The carrier's inefficient 50-seat regional jets will be retired when the Cincinnati-based subsidiary shuts down; none serves MSP.
The era of the 50-seat regional jet is coming to a close, with a decision by Delta Air Lines to shutter its commuter subsidiary Comair.
The move is a cost-saving step designed to remove some of Delta's oldest, most expensive planes from its fleet. It also comes at a time when Delta and other airlines are attempting to control capacity to keep airfares high.
The airline said it will have minimal, if any, effect on travelers using Minneapolis-St. Paul International Airport. With about two dozen departures a day, Cincinnati-based Comair is a small player in a Twin Cities market that daily handles 600 commercial departures.
Morever, Delta has indicated that Comair seats and services will be assumed by other regional carriers that are part of the Delta Connection partnership, said Metropolitan Airports Commission spokeswoman Melissa Scovronski.
"There will be no disruption to customers and no significant adjustments to Delta's flight schedule or locations served," said Don Bornhorst, senior vice president of Delta Connection, in a memo.

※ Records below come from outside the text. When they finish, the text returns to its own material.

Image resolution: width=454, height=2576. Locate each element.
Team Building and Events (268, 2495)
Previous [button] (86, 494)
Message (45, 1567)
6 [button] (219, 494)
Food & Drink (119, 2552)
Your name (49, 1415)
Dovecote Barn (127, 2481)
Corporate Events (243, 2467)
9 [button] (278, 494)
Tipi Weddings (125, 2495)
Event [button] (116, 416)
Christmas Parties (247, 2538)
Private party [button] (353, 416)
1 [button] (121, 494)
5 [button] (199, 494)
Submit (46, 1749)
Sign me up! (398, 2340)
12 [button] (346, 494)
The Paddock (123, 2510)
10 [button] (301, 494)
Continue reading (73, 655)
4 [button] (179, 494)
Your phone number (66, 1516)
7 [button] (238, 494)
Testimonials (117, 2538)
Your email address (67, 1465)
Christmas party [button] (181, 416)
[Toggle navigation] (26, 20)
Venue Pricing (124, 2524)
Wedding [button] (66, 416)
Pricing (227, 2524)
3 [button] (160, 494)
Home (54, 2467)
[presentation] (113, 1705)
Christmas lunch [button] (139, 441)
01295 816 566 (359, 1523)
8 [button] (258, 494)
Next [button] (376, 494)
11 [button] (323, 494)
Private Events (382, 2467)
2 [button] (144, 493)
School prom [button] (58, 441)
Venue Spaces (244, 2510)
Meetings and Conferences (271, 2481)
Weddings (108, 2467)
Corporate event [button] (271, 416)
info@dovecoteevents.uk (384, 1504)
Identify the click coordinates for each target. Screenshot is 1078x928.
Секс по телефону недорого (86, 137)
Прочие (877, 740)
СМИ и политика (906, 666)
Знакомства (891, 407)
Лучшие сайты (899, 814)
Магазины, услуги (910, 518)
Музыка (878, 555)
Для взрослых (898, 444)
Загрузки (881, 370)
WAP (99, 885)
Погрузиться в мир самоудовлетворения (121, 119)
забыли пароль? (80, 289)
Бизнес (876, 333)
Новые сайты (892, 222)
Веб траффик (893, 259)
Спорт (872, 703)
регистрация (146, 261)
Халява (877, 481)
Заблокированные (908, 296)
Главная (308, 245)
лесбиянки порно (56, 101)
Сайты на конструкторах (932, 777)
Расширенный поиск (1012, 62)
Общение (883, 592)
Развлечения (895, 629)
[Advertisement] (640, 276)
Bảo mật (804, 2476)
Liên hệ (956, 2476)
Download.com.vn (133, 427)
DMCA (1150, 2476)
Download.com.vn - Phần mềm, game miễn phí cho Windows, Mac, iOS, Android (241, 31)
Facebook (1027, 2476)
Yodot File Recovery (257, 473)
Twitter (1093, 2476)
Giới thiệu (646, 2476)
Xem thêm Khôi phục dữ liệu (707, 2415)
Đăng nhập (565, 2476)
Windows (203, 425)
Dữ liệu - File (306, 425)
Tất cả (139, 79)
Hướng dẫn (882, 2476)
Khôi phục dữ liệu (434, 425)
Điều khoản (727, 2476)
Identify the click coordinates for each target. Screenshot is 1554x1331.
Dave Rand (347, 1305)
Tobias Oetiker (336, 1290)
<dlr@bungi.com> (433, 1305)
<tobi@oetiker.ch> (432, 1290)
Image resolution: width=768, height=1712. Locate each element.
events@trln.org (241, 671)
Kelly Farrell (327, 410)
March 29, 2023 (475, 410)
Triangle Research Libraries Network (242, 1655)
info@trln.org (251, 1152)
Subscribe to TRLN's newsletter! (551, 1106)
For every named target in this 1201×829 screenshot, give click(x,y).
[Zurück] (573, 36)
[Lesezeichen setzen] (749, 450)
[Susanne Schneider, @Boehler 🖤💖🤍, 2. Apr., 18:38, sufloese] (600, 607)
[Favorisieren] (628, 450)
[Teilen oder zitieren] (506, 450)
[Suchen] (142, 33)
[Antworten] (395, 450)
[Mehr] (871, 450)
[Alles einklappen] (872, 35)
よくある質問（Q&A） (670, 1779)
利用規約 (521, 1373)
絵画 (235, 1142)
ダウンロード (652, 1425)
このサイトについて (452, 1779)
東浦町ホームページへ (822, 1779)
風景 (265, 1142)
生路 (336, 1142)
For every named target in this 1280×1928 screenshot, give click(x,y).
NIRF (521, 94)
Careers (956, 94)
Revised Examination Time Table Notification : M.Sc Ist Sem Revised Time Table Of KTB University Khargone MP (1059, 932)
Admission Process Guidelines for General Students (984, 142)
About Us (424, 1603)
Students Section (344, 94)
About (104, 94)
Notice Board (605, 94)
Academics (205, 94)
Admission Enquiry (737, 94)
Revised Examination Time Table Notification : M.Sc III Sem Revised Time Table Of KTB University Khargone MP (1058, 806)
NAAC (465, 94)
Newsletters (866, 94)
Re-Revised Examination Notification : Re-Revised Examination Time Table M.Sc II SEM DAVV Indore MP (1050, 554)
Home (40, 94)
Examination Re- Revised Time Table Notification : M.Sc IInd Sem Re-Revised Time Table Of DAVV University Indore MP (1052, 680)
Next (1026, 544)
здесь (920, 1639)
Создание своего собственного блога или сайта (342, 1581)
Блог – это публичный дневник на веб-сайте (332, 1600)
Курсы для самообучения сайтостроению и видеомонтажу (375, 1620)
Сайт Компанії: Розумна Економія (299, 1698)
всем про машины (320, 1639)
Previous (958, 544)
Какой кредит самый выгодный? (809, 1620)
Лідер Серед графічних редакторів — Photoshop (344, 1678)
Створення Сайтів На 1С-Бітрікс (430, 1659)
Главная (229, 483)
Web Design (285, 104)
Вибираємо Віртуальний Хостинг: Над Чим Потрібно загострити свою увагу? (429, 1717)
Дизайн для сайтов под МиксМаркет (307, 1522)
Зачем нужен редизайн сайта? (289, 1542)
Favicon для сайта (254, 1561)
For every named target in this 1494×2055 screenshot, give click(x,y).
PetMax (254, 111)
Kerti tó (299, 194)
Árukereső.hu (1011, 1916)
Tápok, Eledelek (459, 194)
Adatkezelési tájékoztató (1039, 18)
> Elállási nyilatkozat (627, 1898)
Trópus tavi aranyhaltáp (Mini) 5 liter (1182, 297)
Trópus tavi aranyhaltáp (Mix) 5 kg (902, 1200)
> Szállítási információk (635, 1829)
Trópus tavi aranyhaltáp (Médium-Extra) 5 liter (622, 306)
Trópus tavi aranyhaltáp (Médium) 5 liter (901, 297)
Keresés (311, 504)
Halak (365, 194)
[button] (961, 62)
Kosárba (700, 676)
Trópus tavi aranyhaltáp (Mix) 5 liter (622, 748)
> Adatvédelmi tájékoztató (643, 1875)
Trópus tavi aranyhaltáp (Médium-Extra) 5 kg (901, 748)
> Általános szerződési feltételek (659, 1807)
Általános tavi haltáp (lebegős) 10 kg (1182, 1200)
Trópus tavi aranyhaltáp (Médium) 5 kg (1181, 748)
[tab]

A recent forecast by Carlson Wagonlit Travel noted that the Twin Cities market was particularly vulnerable to capacity control issues because of Delta's 80 percent service domination in the Twin Cities. The forecast said average fare hikes next year for MSP would be in the 5.4 percent to 7.9 percent range compared with 2.8 percent in the rest of North America.
Comair operates 44 aircraft, 16 of which are expensive-to-fly 50 seaters that will be retired when Comair ceases operations on Sept. 29. None of those 50 seaters, known as CRJ 100s, is on routes out of the Twin Cities.
"We operate some of the oldest 50 seat aircraft in the Delta Connection fleet, which also have the highest unit cost per flight hour," said Comair President Ryan Gumm in a letter to employees.
Delta has said it plans to reduce its 50-seater fleet from 350 to 125 over the next two years.
Closing Comair also gets Delta out of the struggling regional airline business. It previously sold its Mesaba and Compass regional carriers to other airlines.
"It's an extremely tough business," said aviation consultant Ernie Arvai. "With the cost of fuel and the cost of operations, it takes more to fly a 50-seater than the cost of an average airfare."
Arvai, president of the Arvai Group, said airlines are now embracing 90-seat and 100-seat aircraft for regional duties.
Comair's remaining 28 aircraft are classified as dual class, meaning they have first class as well as coach seating, and will be transferred to other Delta Connection partners, said Delta spokeswoman Kristin Baur.
All Comair flights now serving the Twin Cities are dual class CRJ 700s and CRJ 900s, and will remain in the market under the auspices of another Delta Connection partner, Baur said.
Comair offers service to destinations such as New York and San Antonio out of the Twin Cities.
The regional carrier's principal routes are in the eastern half of the United States, including Boston, New York, Detroit, Atlanta, Memphis and Washington.